(Screenshot grounding data)
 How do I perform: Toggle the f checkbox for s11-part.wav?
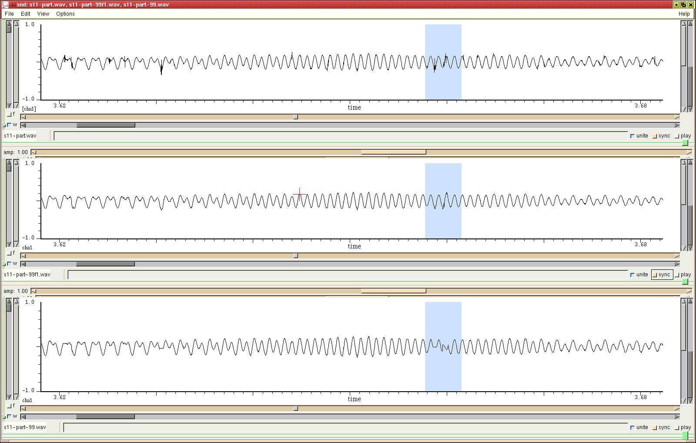(x=9, y=114)
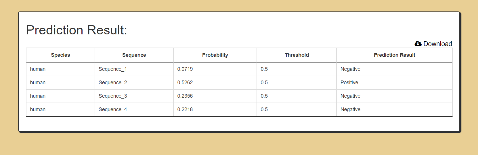Click the Prediction Result heading

[77, 30]
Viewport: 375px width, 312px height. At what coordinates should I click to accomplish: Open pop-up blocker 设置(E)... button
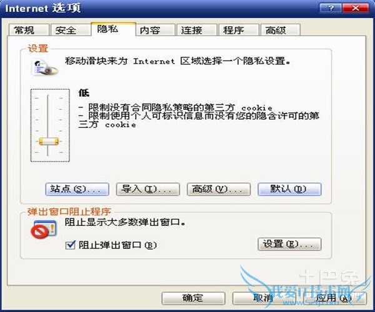[289, 244]
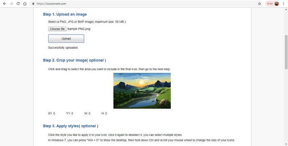Open the Chrome three-dot menu

(284, 4)
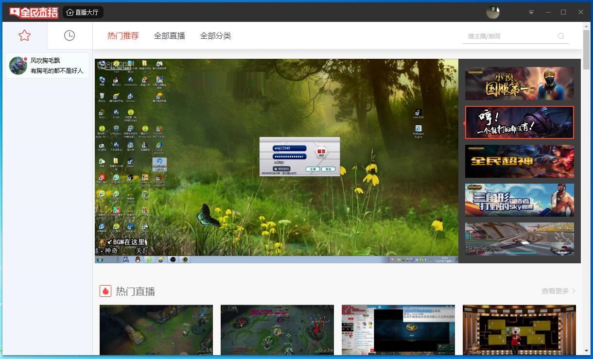Select the 三角形打野 sky banner
Image resolution: width=593 pixels, height=359 pixels.
pos(519,200)
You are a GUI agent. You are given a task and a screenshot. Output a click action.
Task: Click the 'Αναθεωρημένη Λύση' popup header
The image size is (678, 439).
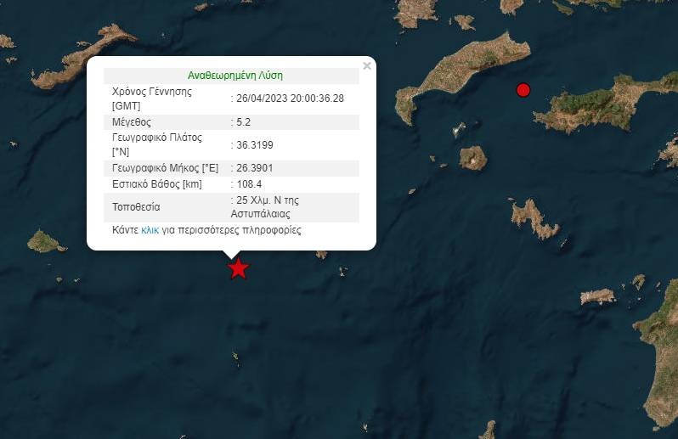(232, 76)
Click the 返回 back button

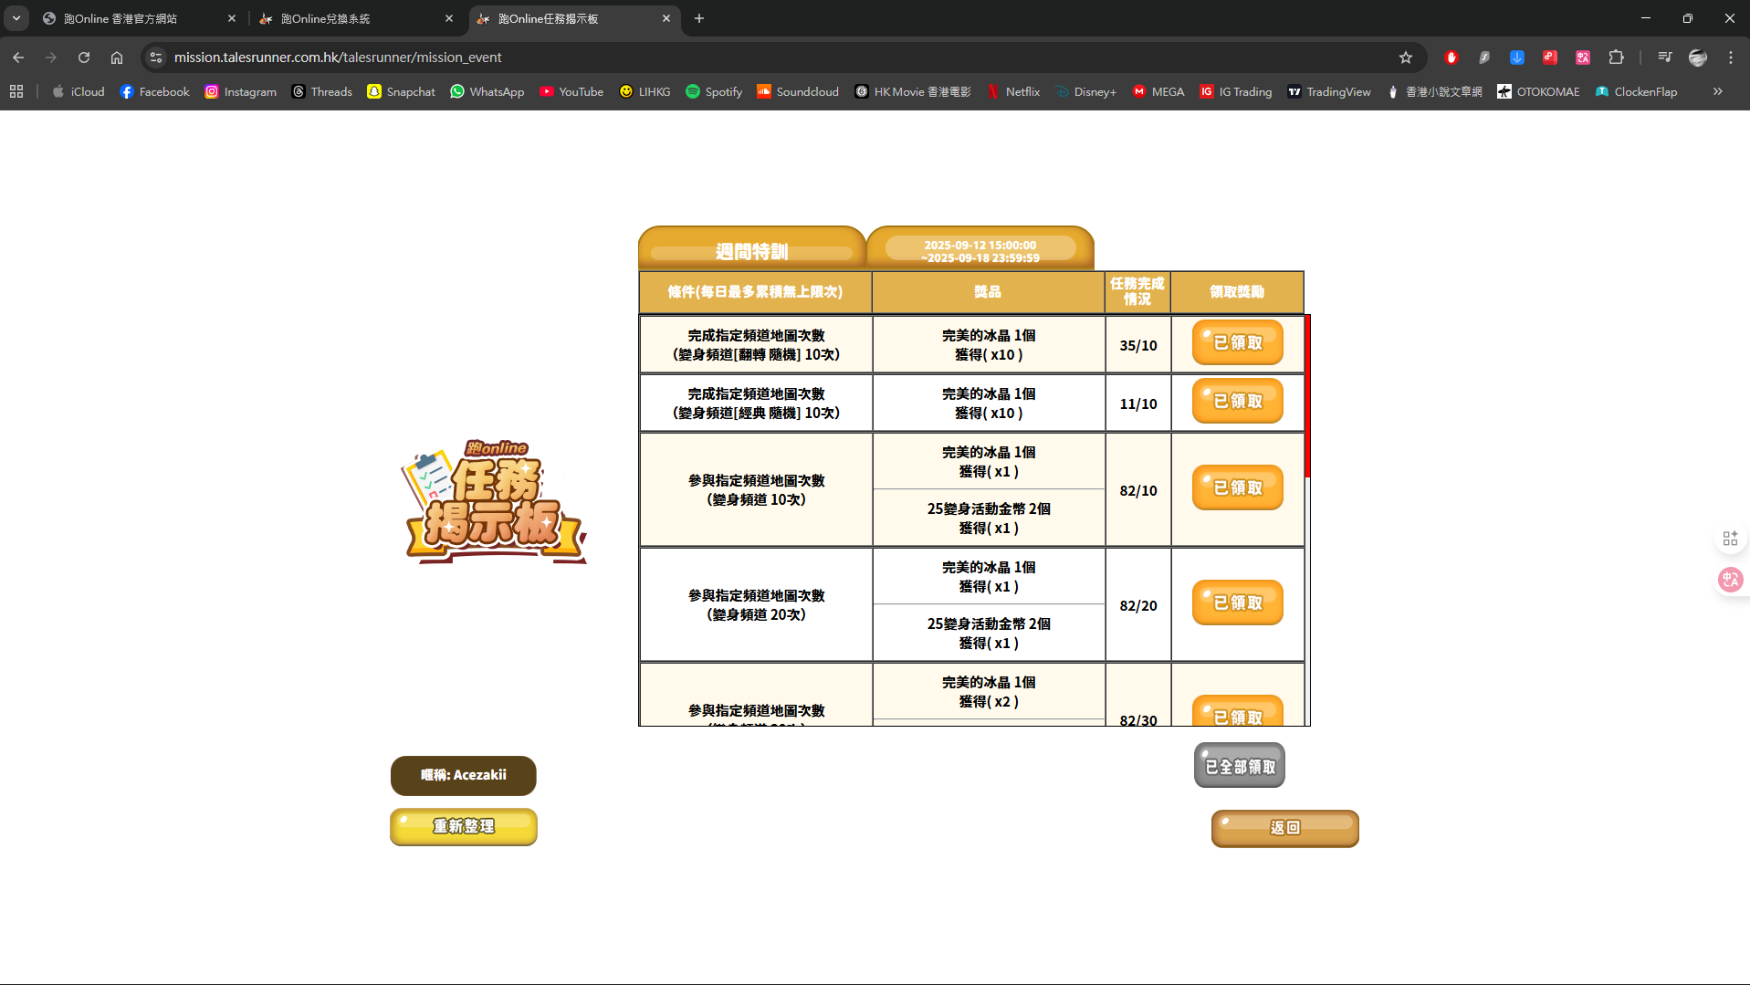coord(1284,828)
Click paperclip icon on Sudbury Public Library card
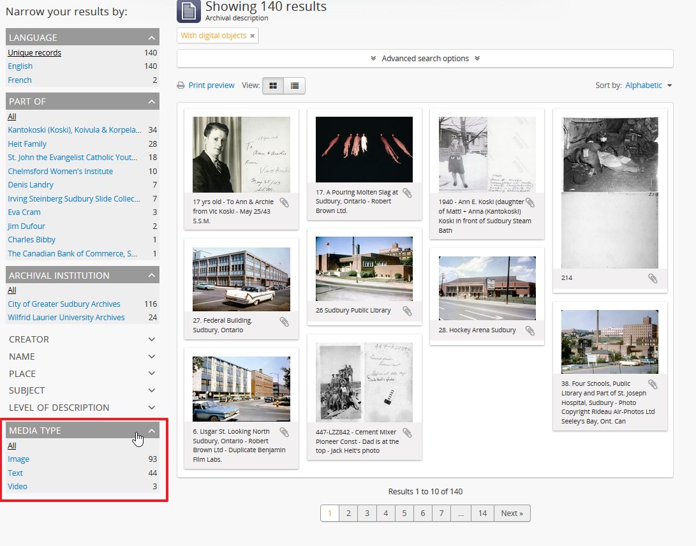 coord(407,311)
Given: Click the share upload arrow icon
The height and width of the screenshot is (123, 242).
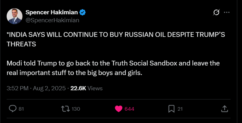Looking at the screenshot, I should click(x=225, y=109).
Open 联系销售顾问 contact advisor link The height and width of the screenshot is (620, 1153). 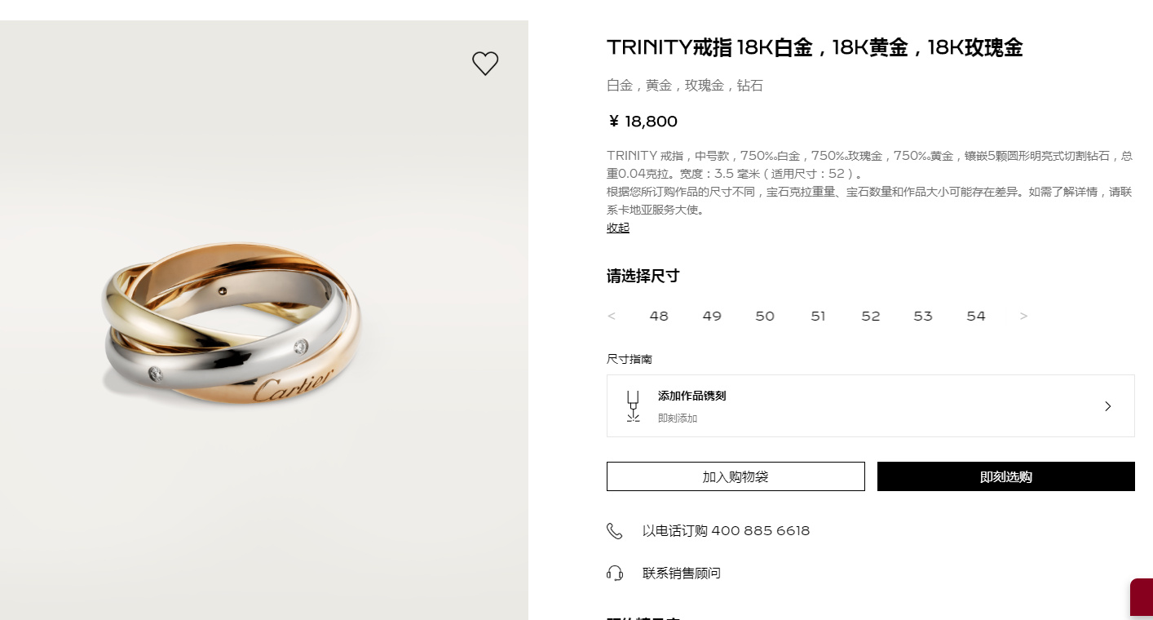pos(682,574)
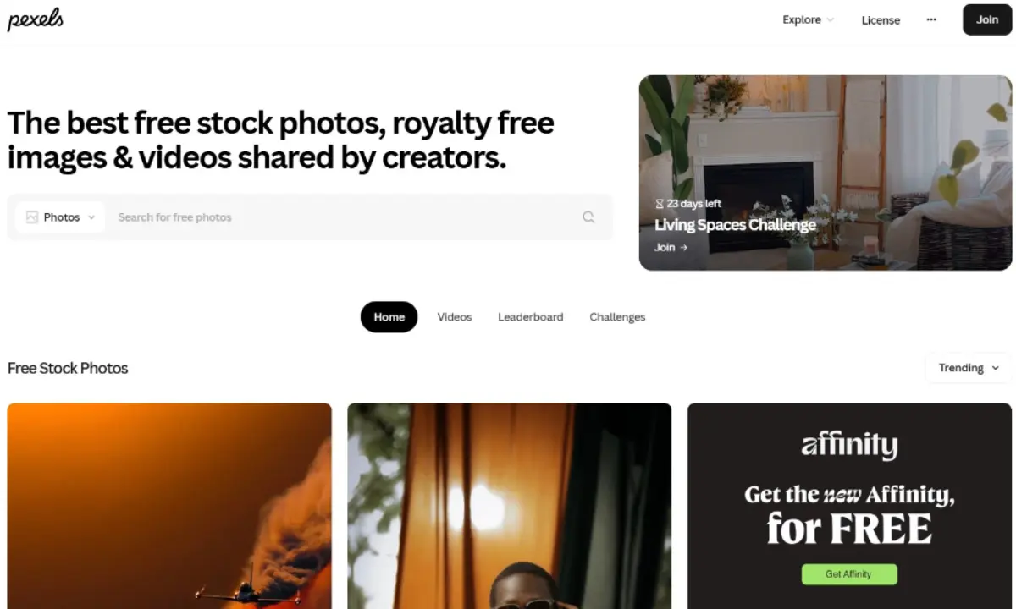This screenshot has height=609, width=1016.
Task: Expand the Explore dropdown
Action: (808, 19)
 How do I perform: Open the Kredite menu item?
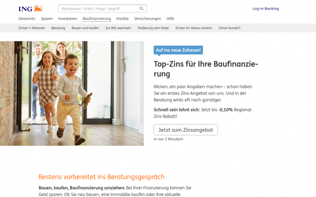click(122, 18)
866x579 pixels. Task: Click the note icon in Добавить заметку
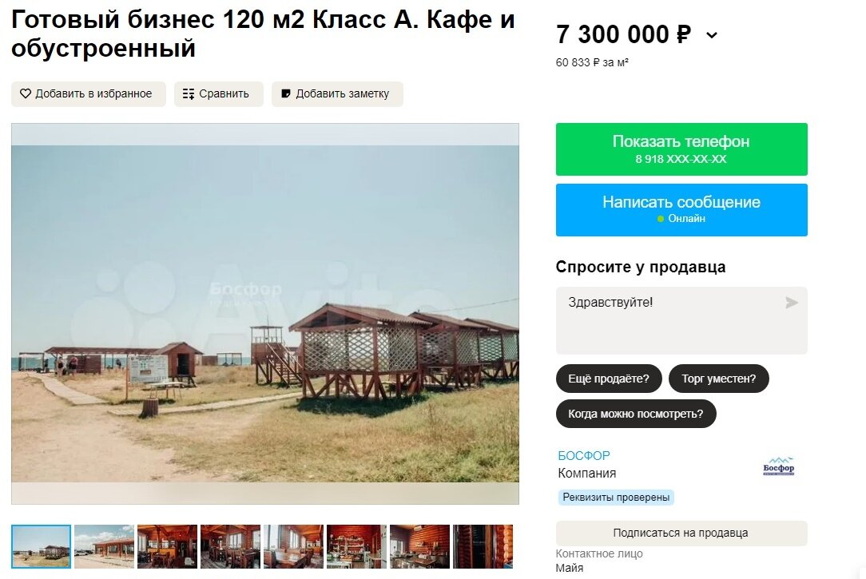286,93
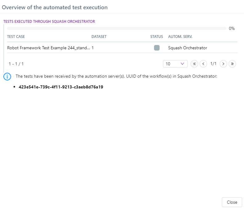Jump to the last results page
The image size is (244, 208).
point(232,64)
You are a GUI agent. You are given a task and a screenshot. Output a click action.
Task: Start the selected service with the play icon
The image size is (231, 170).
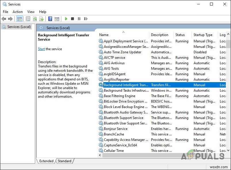click(x=66, y=19)
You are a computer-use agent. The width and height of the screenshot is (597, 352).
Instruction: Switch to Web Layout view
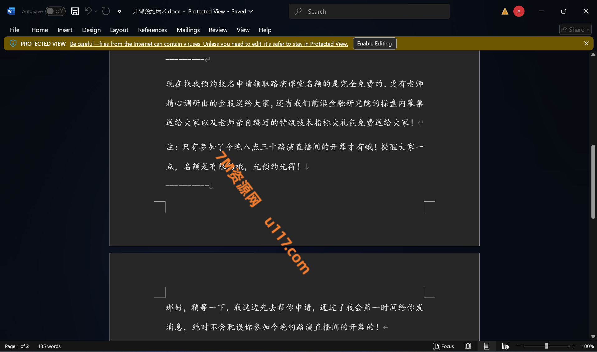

## THE PROBLEM
Word for word, retype the lines from the one with "866x579 pixels. Task: Click" through the final line of the data, both included. No pictures belong in the copy.

## ANSWER SECTION
866x579 pixels. Task: Click the note icon in Добавить заметку
286,93
Jump to the last results page
The image size is (244, 208).
point(232,64)
You are a GUI agent. You are given a task and a screenshot. Output a click action.
Task: Start the selected service with the play icon
The image size is (231, 170).
click(x=66, y=19)
You are a computer-use agent. The width and height of the screenshot is (597, 352).
Instruction: Switch to Web Layout view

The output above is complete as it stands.